Mission Field-trip Day 1

Due to COVID-19 restrictions, the second-year’s  field course was re-scheduled from May 2020 to September and October 2020.  The course was unique in the sense that the course was split between online and in-person learning. The course was spread out over the first two months of the semester with the lecture portion being held weekly that were complimented with in-person practical sessions. We were lucky enough to have five in-person/in the field sessions, which allowed us to learn and practice the field techniques that we were taught.

In September, the second-year cohort ventured out to the Mission Tree Farm for our first in the field session. This session was led by Doug Ransome, Brent Matsuda and Pontus Lindgren and we covered many field techniques that focused on amphibians, small mammals and raptors.  We began the first with amphibian sampling. We conducted terrestrial encounter transects, with some success. We also looked at cover boards and the pitfall traps that were already set up.

Following the amphibian sampling, we practiced our telemetry skills as we used the equipment to locate a transponder somewhere in the forest. It was definitely much harder than it looked but a great (and fun) learning experience.

We then separated into two groups to set up the small-mammal traps. There are two grids set up at the tree farm, one in a second growth stand and the other in a remnant patch of old growth forest. The old growth stand had been left unlogged so the grid was difficult but memorable, as it is very unique to be walk through an untouched old growth forest. The topography, the dense understory and downed logs made it difficult to move through as we set up the traps.

→ Supplied data
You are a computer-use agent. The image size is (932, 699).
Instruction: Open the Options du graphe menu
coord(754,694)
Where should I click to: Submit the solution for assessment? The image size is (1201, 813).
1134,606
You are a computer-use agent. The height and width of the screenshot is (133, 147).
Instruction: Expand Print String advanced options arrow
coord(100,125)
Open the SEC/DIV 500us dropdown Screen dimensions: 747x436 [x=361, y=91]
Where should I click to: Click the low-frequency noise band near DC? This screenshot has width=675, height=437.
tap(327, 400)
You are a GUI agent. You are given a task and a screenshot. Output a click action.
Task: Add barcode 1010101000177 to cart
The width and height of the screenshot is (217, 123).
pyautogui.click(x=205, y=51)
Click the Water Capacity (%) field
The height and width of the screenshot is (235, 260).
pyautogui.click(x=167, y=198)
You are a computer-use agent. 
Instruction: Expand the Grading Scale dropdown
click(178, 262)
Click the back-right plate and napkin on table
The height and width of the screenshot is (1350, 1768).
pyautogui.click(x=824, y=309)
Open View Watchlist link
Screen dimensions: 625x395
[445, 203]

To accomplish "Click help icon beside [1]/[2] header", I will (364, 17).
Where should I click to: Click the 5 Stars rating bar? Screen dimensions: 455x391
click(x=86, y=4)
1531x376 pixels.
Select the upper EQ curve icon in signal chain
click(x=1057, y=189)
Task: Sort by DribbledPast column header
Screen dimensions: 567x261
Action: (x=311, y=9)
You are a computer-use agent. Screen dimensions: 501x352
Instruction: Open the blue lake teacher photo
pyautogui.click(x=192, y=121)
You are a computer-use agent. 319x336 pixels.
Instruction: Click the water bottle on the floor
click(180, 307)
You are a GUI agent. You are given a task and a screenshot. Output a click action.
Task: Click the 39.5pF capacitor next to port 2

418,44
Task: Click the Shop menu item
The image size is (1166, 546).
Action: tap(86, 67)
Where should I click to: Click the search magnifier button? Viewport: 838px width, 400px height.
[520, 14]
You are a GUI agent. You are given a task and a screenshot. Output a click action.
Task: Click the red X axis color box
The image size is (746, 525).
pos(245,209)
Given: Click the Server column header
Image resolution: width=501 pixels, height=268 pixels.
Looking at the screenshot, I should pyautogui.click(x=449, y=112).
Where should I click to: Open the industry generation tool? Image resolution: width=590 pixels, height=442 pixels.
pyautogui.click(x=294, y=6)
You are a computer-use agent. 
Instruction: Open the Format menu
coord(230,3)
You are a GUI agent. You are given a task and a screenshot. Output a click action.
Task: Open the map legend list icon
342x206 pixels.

→ Requirement 1
Echo everything from "Due to COVID-19" down to "we were taught." in the field-trip account.
→ Requirement 2
Which people does the field-trip account name as leaders of the session at the Mission Tree Farm?

→ Task solution 1
Due to COVID-19 restrictions, the second-year’s  field course was re-scheduled from May 2020 to September and October 2020.  The course was unique in the sense that the course was split between online and in-person learning. The course was spread out over the first two months of the semester with the lecture portion being held weekly that were complimented with in-person practical sessions. We were lucky enough to have five in-person/in the field sessions, which allowed us to learn and practice the field techniques that we were taught.

→ Task solution 2
Doug Ransome, Brent Matsuda and Pontus Lindgren